BASILICA DI SANTA MARIA DEGLI ANGELI

Uscendo dalla basilica di S. Felice, attraverso la porta di fronte a quella per la quale siamo entrati, sulla sinistra si trova una scala che conduce ad un ambiente coperto da una volta a crociera, nel quale sono conservate due colonne e l'epigrafe del diacono Reparato († 553).

L'edificio è l'unica parte conservata (dopo le demolizioni del 1934) della cappella di S. Maria degli Angeli, nota anche come cappella dei Morti, perché nei primi decenni del XIX secolo venne destinata alla sepoltura dei membri della confraternita dell'Addolorata.

Un arco a tutto sesto, chiuso da una recinzione metallica, consente l'accesso all'ambiente. Sulla parete sinistra è affrescata la Vergine con il Bambino tra due angeli.

Il dipinto è inquadrato da una cornice bianca contornata da linee rosse e gialle; sul lato destro della fascia bianca, in alto a destra, si legge la data 1344 (o 1384). Tracce dell'iscrizione si trovano anche sul lato sinistro della cornice, ove nella parte bassa è raffigurata in scala molto ridotta una Crocifissione.

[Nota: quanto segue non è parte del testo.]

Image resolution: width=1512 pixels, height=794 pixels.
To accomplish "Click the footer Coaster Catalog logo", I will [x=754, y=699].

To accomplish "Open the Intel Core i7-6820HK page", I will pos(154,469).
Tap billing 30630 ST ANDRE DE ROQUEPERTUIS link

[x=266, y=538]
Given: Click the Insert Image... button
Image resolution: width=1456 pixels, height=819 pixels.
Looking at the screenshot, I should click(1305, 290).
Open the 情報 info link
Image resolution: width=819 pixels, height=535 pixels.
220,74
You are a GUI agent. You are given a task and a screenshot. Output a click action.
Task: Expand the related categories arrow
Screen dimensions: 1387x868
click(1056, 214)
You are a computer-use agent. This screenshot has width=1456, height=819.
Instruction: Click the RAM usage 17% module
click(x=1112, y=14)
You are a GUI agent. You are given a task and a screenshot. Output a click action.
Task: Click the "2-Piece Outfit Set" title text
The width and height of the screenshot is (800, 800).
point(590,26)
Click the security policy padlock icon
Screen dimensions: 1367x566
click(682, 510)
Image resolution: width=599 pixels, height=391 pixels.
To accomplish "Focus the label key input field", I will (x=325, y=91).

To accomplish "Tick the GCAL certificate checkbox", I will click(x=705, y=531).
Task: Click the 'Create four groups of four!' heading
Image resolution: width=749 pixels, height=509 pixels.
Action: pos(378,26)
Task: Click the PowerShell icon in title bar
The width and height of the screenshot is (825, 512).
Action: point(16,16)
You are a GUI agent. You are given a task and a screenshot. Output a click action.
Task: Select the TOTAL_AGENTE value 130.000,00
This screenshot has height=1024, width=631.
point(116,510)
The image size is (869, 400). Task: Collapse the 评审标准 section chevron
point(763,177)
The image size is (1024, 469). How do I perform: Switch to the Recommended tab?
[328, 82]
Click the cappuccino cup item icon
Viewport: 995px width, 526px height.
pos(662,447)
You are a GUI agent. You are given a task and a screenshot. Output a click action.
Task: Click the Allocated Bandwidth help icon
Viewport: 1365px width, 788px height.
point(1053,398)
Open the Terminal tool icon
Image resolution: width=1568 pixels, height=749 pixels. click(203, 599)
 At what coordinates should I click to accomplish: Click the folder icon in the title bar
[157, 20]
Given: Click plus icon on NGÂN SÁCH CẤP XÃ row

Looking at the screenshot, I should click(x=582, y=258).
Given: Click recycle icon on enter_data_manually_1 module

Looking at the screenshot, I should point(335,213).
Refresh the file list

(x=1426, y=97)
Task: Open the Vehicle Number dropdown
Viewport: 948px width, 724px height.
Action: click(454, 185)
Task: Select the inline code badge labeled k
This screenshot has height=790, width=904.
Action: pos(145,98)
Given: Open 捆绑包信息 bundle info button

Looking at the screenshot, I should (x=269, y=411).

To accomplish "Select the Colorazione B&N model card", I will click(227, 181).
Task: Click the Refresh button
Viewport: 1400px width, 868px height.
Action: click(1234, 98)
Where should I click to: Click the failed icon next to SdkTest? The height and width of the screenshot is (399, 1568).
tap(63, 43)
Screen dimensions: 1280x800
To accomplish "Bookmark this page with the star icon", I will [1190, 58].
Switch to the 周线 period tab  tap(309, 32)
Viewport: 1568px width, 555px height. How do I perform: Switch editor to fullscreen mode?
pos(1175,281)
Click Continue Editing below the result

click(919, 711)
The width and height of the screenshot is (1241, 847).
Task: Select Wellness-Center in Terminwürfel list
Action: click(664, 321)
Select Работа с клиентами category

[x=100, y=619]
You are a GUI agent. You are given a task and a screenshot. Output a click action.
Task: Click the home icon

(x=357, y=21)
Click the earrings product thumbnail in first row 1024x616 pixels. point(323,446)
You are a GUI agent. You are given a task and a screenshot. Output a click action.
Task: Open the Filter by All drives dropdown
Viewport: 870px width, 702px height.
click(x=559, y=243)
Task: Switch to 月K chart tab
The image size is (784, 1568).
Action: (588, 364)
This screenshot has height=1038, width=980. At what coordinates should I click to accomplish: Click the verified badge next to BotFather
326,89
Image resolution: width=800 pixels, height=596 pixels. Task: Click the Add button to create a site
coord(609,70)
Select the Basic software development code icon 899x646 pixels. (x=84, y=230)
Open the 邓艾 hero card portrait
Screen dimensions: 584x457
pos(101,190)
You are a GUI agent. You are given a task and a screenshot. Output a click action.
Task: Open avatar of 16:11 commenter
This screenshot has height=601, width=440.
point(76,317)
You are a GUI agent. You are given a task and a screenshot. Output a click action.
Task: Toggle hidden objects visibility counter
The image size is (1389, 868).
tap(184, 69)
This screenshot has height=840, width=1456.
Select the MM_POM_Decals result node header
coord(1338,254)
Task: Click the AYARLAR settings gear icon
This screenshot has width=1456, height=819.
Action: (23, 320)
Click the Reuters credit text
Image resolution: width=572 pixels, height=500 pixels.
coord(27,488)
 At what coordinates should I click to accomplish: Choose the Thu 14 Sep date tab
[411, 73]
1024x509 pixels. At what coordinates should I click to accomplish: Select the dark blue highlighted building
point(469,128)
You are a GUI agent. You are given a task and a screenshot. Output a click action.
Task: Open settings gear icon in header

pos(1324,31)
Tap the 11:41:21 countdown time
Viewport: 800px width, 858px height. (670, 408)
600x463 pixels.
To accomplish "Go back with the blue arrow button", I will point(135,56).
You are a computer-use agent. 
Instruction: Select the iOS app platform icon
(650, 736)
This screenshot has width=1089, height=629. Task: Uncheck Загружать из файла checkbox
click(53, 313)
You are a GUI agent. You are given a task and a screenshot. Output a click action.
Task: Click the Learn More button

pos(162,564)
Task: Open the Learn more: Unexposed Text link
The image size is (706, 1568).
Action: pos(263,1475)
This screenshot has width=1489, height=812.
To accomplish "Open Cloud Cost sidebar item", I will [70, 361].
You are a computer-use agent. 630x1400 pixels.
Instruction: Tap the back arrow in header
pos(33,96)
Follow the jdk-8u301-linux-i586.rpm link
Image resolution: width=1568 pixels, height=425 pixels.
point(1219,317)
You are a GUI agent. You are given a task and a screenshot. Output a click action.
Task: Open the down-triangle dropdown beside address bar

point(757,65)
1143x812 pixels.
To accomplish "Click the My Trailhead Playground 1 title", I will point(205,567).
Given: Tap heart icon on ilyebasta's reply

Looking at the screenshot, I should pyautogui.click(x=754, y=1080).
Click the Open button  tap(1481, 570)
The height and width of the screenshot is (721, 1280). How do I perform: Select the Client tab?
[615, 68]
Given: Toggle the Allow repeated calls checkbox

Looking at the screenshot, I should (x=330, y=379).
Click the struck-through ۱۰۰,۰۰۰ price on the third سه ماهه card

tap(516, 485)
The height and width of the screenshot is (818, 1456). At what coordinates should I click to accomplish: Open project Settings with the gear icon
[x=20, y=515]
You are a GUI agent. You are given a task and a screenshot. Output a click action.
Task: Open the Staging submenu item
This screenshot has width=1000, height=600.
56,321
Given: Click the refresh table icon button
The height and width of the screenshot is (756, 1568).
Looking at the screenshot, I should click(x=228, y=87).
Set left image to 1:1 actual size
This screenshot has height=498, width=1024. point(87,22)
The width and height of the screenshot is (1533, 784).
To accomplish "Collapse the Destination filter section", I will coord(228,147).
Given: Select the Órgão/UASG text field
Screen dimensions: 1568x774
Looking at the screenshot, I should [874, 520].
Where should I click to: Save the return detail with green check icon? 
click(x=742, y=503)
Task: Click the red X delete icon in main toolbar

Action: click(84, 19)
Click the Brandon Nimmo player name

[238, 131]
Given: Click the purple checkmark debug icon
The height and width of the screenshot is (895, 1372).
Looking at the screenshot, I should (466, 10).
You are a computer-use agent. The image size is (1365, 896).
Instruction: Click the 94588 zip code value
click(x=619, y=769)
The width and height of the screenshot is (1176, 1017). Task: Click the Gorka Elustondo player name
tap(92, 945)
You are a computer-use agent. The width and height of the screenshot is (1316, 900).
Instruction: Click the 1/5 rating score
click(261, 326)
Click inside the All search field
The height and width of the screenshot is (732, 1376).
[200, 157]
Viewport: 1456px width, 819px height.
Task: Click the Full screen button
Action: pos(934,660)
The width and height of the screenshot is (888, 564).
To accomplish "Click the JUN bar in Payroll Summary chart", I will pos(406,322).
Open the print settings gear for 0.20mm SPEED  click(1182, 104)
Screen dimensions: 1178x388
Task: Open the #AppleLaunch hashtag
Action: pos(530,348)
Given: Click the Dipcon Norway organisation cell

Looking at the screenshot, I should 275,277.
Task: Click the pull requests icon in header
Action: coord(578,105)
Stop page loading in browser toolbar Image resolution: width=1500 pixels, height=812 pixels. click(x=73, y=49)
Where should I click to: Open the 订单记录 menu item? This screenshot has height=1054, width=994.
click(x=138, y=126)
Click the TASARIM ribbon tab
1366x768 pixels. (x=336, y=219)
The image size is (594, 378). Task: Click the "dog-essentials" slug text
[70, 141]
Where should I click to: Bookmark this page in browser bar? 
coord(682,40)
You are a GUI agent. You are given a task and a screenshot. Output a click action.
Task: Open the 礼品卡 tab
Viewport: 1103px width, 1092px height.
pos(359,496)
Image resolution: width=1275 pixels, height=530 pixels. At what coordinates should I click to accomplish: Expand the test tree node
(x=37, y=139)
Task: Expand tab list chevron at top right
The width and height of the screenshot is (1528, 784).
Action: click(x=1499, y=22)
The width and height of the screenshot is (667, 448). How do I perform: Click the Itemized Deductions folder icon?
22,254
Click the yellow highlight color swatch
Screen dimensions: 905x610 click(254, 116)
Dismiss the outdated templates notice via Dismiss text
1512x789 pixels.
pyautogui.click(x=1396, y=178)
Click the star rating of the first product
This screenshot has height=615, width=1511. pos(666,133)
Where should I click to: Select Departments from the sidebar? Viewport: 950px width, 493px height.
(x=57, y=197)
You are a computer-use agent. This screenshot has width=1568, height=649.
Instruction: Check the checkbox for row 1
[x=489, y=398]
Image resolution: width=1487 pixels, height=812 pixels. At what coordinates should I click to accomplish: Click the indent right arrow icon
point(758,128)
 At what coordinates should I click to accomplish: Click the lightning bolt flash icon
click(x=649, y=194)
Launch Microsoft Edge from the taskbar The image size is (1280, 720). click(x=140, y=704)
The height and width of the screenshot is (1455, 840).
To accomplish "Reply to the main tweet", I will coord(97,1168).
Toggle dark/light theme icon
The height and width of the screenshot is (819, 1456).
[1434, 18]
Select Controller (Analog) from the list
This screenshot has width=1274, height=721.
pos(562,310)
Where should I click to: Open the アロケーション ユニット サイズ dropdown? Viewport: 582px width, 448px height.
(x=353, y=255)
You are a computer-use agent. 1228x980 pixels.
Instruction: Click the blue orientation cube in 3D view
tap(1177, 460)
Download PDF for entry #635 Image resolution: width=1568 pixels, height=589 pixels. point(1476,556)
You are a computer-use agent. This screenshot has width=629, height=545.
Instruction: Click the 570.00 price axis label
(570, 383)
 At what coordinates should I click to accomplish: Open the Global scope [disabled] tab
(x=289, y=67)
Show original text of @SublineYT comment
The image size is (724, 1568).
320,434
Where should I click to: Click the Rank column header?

La Madonna, incorniciata dall'aureola graffita sollevata dal piano dell'affresco, ha una postura rigida e le braccia sproporzionate; dalle ampie pieghe del manto rosso fuoriescono le piccole mani con le quali regge il Bambino. Quest'ultimo, caratterizzato da un'analoga aureola graffita, indossa una veste gialla; con la mano destra benedice e con l'altra regge un codice aperto. Ai lati della Vergine sono raffigurati due angeli oranti.

In origine l'ingresso alla cappella avveniva dalla parete di fronte all'arco da cui si entra attualmente. Sulla porta (ora murata), visibile sull'altro lato dell'edificio, è collocata un'epigrafe marmorea del 1758, che ricorda Francesco Papa sepolto nella cappella il 18 marzo di quell’anno. Papa, che apparteneva ad una delle più influenti casate cimitilesi, aveva fatto restaurare la cappella, nella quale sin dal secolo precedente erano stati sepolti i membri della famiglia materna (tra cui il preposito Gaetano de Gaetano).